A escolha da histriónica e espampanante candidata à Câmara da Amadora é, porventura, o caso mais mediático. Mas há outros, onde o confronto com os valores é igualmente sério e profundo.
Tomemos o exemplo de Viseu. A trágica morte de Almeida Henriques, vítima do maldito vírus, criou um problema que requer análise cuidada. Com indiscutível mérito, o falecido presidente oxigenou a cidade e o concelho, resgatando-os de um daninho torpor que se lhe agarrara há décadas. Viseu é hoje um polo cultural vivo, uma cidade fresca, criativa, inovadora, aberta à região, com alma.
A menos que tudo isto seja de somenos para quem venha a decidir o sucessor de Almeida Henriques (o que seria, no mínimo, uma estupidez), resta saber se Rio terá justamente em conta a avaliação valorativa do legado, ou se permitirá que sejam as sondagens a determinar o resultado da escolha. Temo que, dado o aperto em que se encontra, Rio opte pela segunda via. O que significará que voltará a esconder atrás das costas a bandeira da ética e dos princípios.

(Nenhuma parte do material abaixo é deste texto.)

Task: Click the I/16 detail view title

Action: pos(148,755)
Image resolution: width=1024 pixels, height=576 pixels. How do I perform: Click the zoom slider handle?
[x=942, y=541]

Há quem, como Fernando Ruas, aguarde com cínica tranquilidade a decisão. Convém talvez recordar pequenos factos, para pesar o cinismo. Um dia antes da morte de Almeida Henriques, Ruas dizia ao "Público" (edição de 5 de abril) ser "um homem do poder local". Há dias, numa entrevista à Rádio Jornal do Centro, regressou ao tema. Convenhamos: é preciso ter estômago para fazer uma coisa destas.
Rio tem, portanto, em Viseu a hipótese de mostrar que o discurso dos princípios não é só fachada. Que, numa palavra, não está disposto a hipotecar a alma para salvar a cara. E que não pactua com cínicos.